• [TASK BRIEF] Could you return the full listing below exactly as it appears?

• [EXERCISE DATA]
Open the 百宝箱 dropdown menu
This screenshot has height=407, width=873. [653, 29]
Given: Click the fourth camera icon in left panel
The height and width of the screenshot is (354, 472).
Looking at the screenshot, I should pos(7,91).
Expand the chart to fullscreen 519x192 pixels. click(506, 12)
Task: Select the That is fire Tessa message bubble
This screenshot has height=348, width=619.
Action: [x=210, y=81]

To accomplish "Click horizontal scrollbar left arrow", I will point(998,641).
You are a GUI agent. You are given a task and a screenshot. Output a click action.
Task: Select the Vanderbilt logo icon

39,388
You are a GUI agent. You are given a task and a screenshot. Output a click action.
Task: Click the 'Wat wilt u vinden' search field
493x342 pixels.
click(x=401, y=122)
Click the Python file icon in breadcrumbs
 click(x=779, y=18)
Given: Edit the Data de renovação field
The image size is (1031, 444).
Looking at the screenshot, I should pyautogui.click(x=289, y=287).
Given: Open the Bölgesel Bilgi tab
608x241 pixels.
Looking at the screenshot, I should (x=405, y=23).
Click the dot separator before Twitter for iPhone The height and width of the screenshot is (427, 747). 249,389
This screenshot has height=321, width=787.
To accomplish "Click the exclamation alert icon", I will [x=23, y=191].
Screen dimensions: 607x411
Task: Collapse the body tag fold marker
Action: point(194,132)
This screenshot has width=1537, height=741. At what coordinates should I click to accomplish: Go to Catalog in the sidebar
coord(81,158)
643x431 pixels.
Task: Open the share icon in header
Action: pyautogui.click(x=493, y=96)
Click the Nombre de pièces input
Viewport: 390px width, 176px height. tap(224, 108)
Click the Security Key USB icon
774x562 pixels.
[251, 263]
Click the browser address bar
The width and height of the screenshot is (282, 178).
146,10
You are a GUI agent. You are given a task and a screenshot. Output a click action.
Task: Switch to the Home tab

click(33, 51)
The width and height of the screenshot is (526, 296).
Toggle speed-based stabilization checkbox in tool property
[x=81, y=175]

• [RESPONSE BOX]
Open the 百宝箱 dropdown menu
This screenshot has height=407, width=873. [653, 29]
Given: Click the fourth camera icon in left panel
The height and width of the screenshot is (354, 472).
Looking at the screenshot, I should pos(7,91).
Expand the chart to fullscreen 519x192 pixels. click(506, 12)
Task: Select the That is fire Tessa message bubble
This screenshot has height=348, width=619.
Action: [x=210, y=81]

To accomplish "Click horizontal scrollbar left arrow", I will point(998,641).
You are a GUI agent. You are given a task and a screenshot. Output a click action.
Task: Select the Vanderbilt logo icon

39,388
You are a GUI agent. You are given a task and a screenshot. Output a click action.
Task: Click the 'Wat wilt u vinden' search field
493x342 pixels.
click(x=401, y=122)
Click the Python file icon in breadcrumbs
 click(x=779, y=18)
Given: Edit the Data de renovação field
The image size is (1031, 444).
Looking at the screenshot, I should pyautogui.click(x=289, y=287).
Given: Open the Bölgesel Bilgi tab
608x241 pixels.
Looking at the screenshot, I should (x=405, y=23).
Click the dot separator before Twitter for iPhone The height and width of the screenshot is (427, 747). 249,389
This screenshot has height=321, width=787.
To accomplish "Click the exclamation alert icon", I will [x=23, y=191].
Screen dimensions: 607x411
Task: Collapse the body tag fold marker
Action: point(194,132)
This screenshot has width=1537, height=741. At what coordinates should I click to accomplish: Go to Catalog in the sidebar
coord(81,158)
643x431 pixels.
Task: Open the share icon in header
Action: pyautogui.click(x=493, y=96)
Click the Nombre de pièces input
Viewport: 390px width, 176px height. tap(224, 108)
Click the Security Key USB icon
774x562 pixels.
[251, 263]
Click the browser address bar
The width and height of the screenshot is (282, 178).
146,10
You are a GUI agent. You are given a task and a screenshot. Output a click action.
Task: Switch to the Home tab

click(33, 51)
The width and height of the screenshot is (526, 296).
Toggle speed-based stabilization checkbox in tool property
[x=81, y=175]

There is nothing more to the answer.